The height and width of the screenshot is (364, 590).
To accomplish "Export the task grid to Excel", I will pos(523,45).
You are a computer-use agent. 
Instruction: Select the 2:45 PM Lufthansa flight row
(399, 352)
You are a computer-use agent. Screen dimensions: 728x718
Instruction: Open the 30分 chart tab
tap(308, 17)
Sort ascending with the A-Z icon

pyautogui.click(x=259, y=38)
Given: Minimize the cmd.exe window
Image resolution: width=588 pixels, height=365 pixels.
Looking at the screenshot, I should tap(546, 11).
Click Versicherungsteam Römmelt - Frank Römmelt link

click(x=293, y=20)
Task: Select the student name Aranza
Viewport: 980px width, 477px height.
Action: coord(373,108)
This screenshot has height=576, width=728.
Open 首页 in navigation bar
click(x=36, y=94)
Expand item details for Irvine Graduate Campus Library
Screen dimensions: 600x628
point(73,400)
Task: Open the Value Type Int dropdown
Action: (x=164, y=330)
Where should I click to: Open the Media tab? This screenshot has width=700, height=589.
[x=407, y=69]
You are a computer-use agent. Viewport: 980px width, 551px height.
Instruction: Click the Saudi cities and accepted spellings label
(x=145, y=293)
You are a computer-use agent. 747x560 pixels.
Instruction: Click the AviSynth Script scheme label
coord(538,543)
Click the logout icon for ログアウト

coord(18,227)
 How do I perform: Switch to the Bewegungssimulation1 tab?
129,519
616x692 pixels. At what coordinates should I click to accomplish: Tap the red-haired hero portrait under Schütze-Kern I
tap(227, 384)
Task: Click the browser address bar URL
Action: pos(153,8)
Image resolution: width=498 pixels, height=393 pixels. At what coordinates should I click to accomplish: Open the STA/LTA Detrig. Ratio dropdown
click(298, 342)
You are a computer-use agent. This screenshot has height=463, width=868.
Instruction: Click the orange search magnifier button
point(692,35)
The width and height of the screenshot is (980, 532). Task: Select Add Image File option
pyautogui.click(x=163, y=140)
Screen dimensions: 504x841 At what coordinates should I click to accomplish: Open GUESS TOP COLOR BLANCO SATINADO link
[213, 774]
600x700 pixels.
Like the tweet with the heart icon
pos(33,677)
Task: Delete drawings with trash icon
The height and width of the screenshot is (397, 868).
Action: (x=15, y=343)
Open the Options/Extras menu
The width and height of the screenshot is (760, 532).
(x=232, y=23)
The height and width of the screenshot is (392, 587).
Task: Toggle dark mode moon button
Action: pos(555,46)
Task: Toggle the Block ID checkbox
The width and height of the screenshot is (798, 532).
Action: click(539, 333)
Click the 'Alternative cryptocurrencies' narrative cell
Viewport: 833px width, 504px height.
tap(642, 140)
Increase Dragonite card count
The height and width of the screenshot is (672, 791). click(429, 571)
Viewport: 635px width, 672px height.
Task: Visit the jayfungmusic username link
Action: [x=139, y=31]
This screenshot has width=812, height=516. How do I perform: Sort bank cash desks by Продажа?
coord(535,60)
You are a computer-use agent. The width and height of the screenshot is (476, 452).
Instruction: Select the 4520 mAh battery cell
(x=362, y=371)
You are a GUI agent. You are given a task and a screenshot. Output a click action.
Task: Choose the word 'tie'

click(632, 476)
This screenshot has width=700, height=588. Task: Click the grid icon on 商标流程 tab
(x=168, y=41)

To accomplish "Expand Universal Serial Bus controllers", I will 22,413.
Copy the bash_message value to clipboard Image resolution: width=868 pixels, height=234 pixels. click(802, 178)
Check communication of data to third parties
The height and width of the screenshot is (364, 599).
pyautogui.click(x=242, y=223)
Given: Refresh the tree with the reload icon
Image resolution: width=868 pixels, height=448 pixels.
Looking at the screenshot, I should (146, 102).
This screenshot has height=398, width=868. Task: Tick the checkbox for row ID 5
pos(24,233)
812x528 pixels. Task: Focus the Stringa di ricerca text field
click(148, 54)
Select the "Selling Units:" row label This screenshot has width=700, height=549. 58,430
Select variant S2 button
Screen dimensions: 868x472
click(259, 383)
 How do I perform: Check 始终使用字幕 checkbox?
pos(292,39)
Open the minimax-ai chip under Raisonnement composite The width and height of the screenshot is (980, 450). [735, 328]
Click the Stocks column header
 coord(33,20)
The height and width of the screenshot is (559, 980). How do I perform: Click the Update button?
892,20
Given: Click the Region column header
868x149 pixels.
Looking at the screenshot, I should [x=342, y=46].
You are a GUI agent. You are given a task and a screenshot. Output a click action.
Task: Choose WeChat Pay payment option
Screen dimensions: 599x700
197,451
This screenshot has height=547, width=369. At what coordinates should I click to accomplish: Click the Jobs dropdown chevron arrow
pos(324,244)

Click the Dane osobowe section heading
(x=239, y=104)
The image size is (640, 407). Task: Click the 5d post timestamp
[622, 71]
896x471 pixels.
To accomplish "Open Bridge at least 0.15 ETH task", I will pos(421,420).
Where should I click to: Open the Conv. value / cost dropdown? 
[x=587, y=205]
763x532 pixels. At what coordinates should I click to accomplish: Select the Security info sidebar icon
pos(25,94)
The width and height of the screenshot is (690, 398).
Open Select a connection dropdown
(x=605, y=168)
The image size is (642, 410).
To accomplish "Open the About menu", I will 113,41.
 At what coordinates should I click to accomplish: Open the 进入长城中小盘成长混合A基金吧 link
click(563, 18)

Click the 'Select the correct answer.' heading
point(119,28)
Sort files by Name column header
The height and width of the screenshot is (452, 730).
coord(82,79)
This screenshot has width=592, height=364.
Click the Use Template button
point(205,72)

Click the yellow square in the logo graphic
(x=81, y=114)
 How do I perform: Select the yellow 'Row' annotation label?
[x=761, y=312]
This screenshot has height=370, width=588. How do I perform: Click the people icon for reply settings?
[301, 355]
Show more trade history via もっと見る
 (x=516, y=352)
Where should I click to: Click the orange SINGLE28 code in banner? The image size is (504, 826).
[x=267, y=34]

(What you should do)
Each record above is to be printed again exactly as written.

(Answer area)
The height and width of the screenshot is (364, 590).
To accomplish "Export the task grid to Excel", I will pos(523,45).
You are a computer-use agent. 
Instruction: Select the 2:45 PM Lufthansa flight row
(399, 352)
You are a computer-use agent. Screen dimensions: 728x718
Instruction: Open the 30分 chart tab
tap(308, 17)
Sort ascending with the A-Z icon

pyautogui.click(x=259, y=38)
Given: Minimize the cmd.exe window
Image resolution: width=588 pixels, height=365 pixels.
Looking at the screenshot, I should tap(546, 11).
Click Versicherungsteam Römmelt - Frank Römmelt link

click(x=293, y=20)
Task: Select the student name Aranza
Viewport: 980px width, 477px height.
Action: coord(373,108)
This screenshot has height=576, width=728.
Open 首页 in navigation bar
click(x=36, y=94)
Expand item details for Irvine Graduate Campus Library
Screen dimensions: 600x628
point(73,400)
Task: Open the Value Type Int dropdown
Action: (x=164, y=330)
Where should I click to: Open the Media tab? This screenshot has width=700, height=589.
[x=407, y=69]
You are a computer-use agent. Viewport: 980px width, 551px height.
Instruction: Click the Saudi cities and accepted spellings label
(x=145, y=293)
You are a computer-use agent. 747x560 pixels.
Instruction: Click the AviSynth Script scheme label
coord(538,543)
Click the logout icon for ログアウト

coord(18,227)
 How do I perform: Switch to the Bewegungssimulation1 tab?
129,519
616x692 pixels. At what coordinates should I click to accomplish: Tap the red-haired hero portrait under Schütze-Kern I
tap(227, 384)
Task: Click the browser address bar URL
Action: pos(153,8)
Image resolution: width=498 pixels, height=393 pixels. At what coordinates should I click to accomplish: Open the STA/LTA Detrig. Ratio dropdown
click(298, 342)
You are a computer-use agent. This screenshot has height=463, width=868.
Instruction: Click the orange search magnifier button
point(692,35)
The width and height of the screenshot is (980, 532). Task: Select Add Image File option
pyautogui.click(x=163, y=140)
Screen dimensions: 504x841 At what coordinates should I click to accomplish: Open GUESS TOP COLOR BLANCO SATINADO link
[213, 774]
600x700 pixels.
Like the tweet with the heart icon
pos(33,677)
Task: Delete drawings with trash icon
The height and width of the screenshot is (397, 868).
Action: (x=15, y=343)
Open the Options/Extras menu
The width and height of the screenshot is (760, 532).
(x=232, y=23)
The height and width of the screenshot is (392, 587).
Task: Toggle dark mode moon button
Action: pos(555,46)
Task: Toggle the Block ID checkbox
The width and height of the screenshot is (798, 532).
Action: click(539, 333)
Click the 'Alternative cryptocurrencies' narrative cell
Viewport: 833px width, 504px height.
tap(642, 140)
Increase Dragonite card count
The height and width of the screenshot is (672, 791). click(429, 571)
Viewport: 635px width, 672px height.
Task: Visit the jayfungmusic username link
Action: [x=139, y=31]
This screenshot has width=812, height=516. How do I perform: Sort bank cash desks by Продажа?
coord(535,60)
You are a computer-use agent. The width and height of the screenshot is (476, 452).
Instruction: Select the 4520 mAh battery cell
(x=362, y=371)
You are a GUI agent. You are given a task and a screenshot. Output a click action.
Task: Choose the word 'tie'

click(632, 476)
This screenshot has width=700, height=588. Task: Click the grid icon on 商标流程 tab
(x=168, y=41)

To accomplish "Expand Universal Serial Bus controllers", I will 22,413.
Copy the bash_message value to clipboard Image resolution: width=868 pixels, height=234 pixels. click(802, 178)
Check communication of data to third parties
The height and width of the screenshot is (364, 599).
pyautogui.click(x=242, y=223)
Given: Refresh the tree with the reload icon
Image resolution: width=868 pixels, height=448 pixels.
Looking at the screenshot, I should (146, 102).
This screenshot has height=398, width=868. Task: Tick the checkbox for row ID 5
pos(24,233)
812x528 pixels. Task: Focus the Stringa di ricerca text field
click(148, 54)
Select the "Selling Units:" row label This screenshot has width=700, height=549. 58,430
Select variant S2 button
Screen dimensions: 868x472
click(259, 383)
 How do I perform: Check 始终使用字幕 checkbox?
pos(292,39)
Open the minimax-ai chip under Raisonnement composite The width and height of the screenshot is (980, 450). [735, 328]
Click the Stocks column header
 coord(33,20)
The height and width of the screenshot is (559, 980). How do I perform: Click the Update button?
892,20
Given: Click the Region column header
868x149 pixels.
Looking at the screenshot, I should [x=342, y=46].
You are a GUI agent. You are given a task and a screenshot. Output a click action.
Task: Choose WeChat Pay payment option
Screen dimensions: 599x700
197,451
This screenshot has height=547, width=369. At what coordinates should I click to accomplish: Click the Jobs dropdown chevron arrow
pos(324,244)

Click the Dane osobowe section heading
(x=239, y=104)
The image size is (640, 407). Task: Click the 5d post timestamp
[622, 71]
896x471 pixels.
To accomplish "Open Bridge at least 0.15 ETH task", I will pos(421,420).
Where should I click to: Open the Conv. value / cost dropdown? 
[x=587, y=205]
763x532 pixels. At what coordinates should I click to accomplish: Select the Security info sidebar icon
pos(25,94)
The width and height of the screenshot is (690, 398).
Open Select a connection dropdown
(x=605, y=168)
The image size is (642, 410).
To accomplish "Open the About menu", I will 113,41.
 At what coordinates should I click to accomplish: Open the 进入长城中小盘成长混合A基金吧 link
click(563, 18)

Click the 'Select the correct answer.' heading
point(119,28)
Sort files by Name column header
The height and width of the screenshot is (452, 730).
coord(82,79)
This screenshot has width=592, height=364.
Click the Use Template button
point(205,72)

Click the yellow square in the logo graphic
(x=81, y=114)
 How do I perform: Select the yellow 'Row' annotation label?
[x=761, y=312]
This screenshot has height=370, width=588. How do I perform: Click the people icon for reply settings?
[301, 355]
Show more trade history via もっと見る
 (x=516, y=352)
Where should I click to: Click the orange SINGLE28 code in banner? The image size is (504, 826).
[x=267, y=34]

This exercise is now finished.